_Consignes de l'exercice_.
(a) Recopiez à l'identique le passage du texte sur la campagne « Moi, je lis » compris entre « Les bibliothécaires et » et « accroissement des ressources. », ces deux segments inclus.
(b) D'après le texte sur la campagne « Moi, je lis », indiquez la remise sur le prix catalogue généralement obtenue en s'adressant directement aux éditeurs.

┌─ Texte source

C’est la première fois que nous disposons d’un budget d’achat. Il s’agit de l’utiliser au mieux pour obtenir le maximum de livres. La sélection tient donc compte des contenus, mais également du prix des ouvrages et des possibilités d’obtenir des rabais. Chaque livre étant à commander au minimum en 20 exemplaires, nous nous adressons directement aux éditeurs, et obtenons, en général, une remise de 30 % sur le prix catalogue, parfois plus.

Les bibliothécaires et les lecteurs au centre du projet

Dans les discussions avec nos partenaires, nous refusons toutes les dépenses de réception qui sont généralement consacrées à regrouper à Dakar des décideurs et "spécialistes" autour de cocktails. Ces opérations sont consommatrices de budget et n’apportent rien à l’objectif poursuivi. Mais ADIFLOR y tient, elle tient à ce qu’une réception officielle accueille ses dons de livres. A la demande du président d’ADIFLOR, le sénateur Duvernois, l’ambassade de France au Sénégal est impliquée. C’est donc elle qui prendra en charge la communication institutionnelle. Notre souci à nous, Lire en Afrique, n’a jamais été la communication externe, qui demande beaucoup de moyens, pour une efficacité toute relative, et qui s’est toujours traduit pour nous, par un accroissement des sollicitations et jamais par un accroissement des ressources.
Nous préférons orienter ce budget vers la communication en direction des lecteurs pour aider les bibliothécaires dans leur mission, en leur procurant les supports de communication nécessaire à la déclinaison de la campagne au niveau local.

Une identité visuelle pour la campagne de promotion de la lecture "Moi, je Lis", comme déclinaison concrète sur le terrain du projet initial

Pour que l’opération soit marquante, que ces livres ne passent pas inaperçus, il faut trouver une formule qui caractérise cette dotation ainsi qu’une identité visuelle qui l’illustre. Lire en Afrique propose le slogan « Moi, je lis », une trouvaille d‘Eliane. Pour lui associer une image, ADIFLOR s’adresse à un graphiste, avec qui, elle a l’habitude de travailler. Lire en Afrique contacte un artiste sénégalais, Daouda N’Diaye, impliqué dans le réseau des bibliothèques Lire en Afrique, depuis 1997, et qui, a déjà conçu le logo de l’association. Le choix s’est très vite porté sur sa proposition, une petite fille en train de lire, facilement identifiable comme sénégalaise et qui affirme « Moi, je lis ». Cette idée nous a immédiatement enthousiasmées. Par la suite de nombreuses bibliothèques ont recruté des peintres locaux pour reproduire cette image sur les murs de leur bibliothèque. Le message est explicite.

Les supports de la campagne
Nous cherchons des idées de supports de communication. Au Sénégal, chaque manifestation est marquée par la distribution de tee-shirts au slogan de l’organisateur, des banderoles sur la voie publique annoncent l’événement. Nous ferons faire des tee-shirts à distribuer lors de la cérémonie de remise officielle, et à remettre à chaque bibliothèque pour distribution à ses lecteurs.

└─
┌─ Matériel fourni

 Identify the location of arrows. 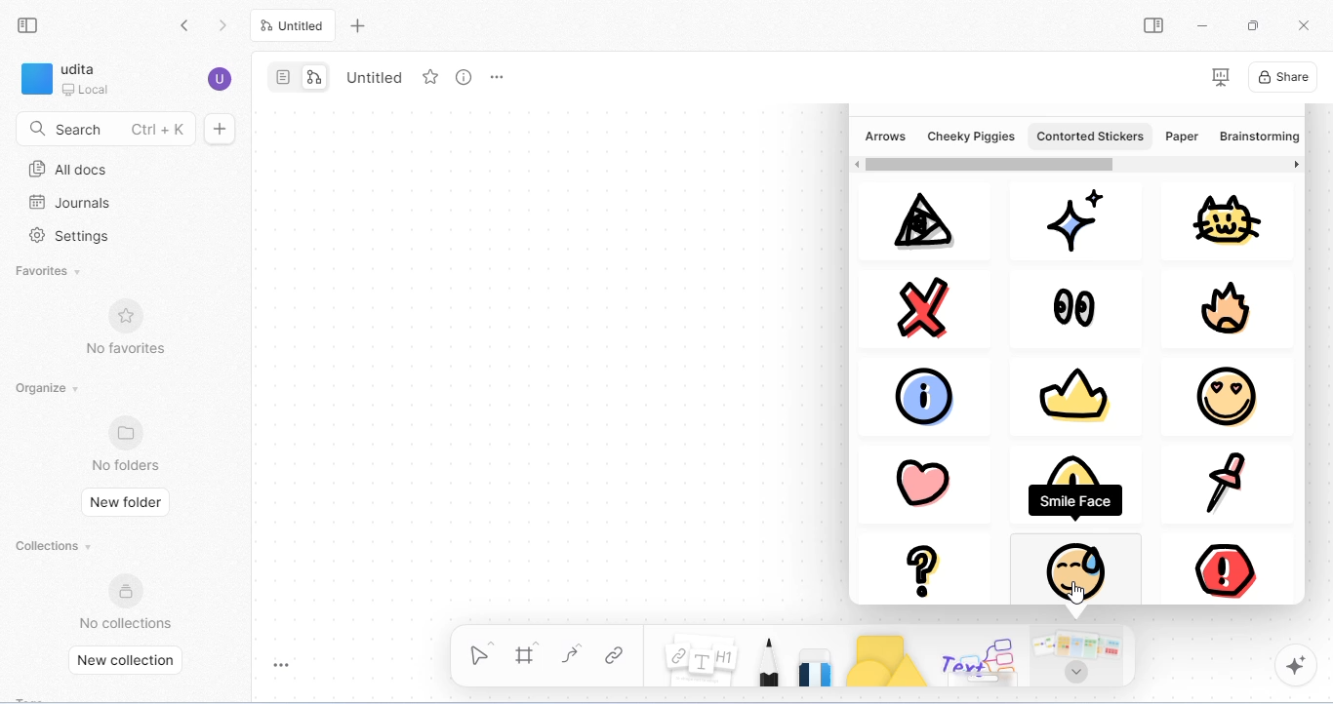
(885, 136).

└─
┌─ Matériel fourni

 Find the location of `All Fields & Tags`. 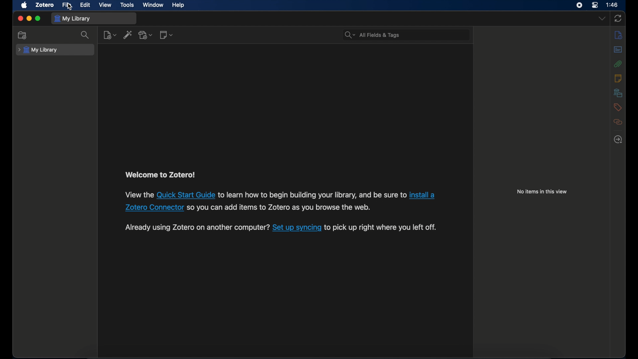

└─

_Réponses par consigne_.
(a)
Les bibliothécaires et les lecteurs au centre du projet

Dans les discussions avec nos partenaires, nous refusons toutes les dépenses de réception qui sont généralement consacrées à regrouper à Dakar des décideurs et "spécialistes" autour de cocktails. Ces opérations sont consommatrices de budget et n’apportent rien à l’objectif poursuivi. Mais ADIFLOR y tient, elle tient à ce qu’une réception officielle accueille ses dons de livres. A la demande du président d’ADIFLOR, le sénateur Duvernois, l’ambassade de France au Sénégal est impliquée. C’est donc elle qui prendra en charge la communication institutionnelle. Notre souci à nous, Lire en Afrique, n’a jamais été la communication externe, qui demande beaucoup de moyens, pour une efficacité toute relative, et qui s’est toujours traduit pour nous, par un accroissement des sollicitations et jamais par un accroissement des ressources.

(b) Une remise de 30 %, parfois plus.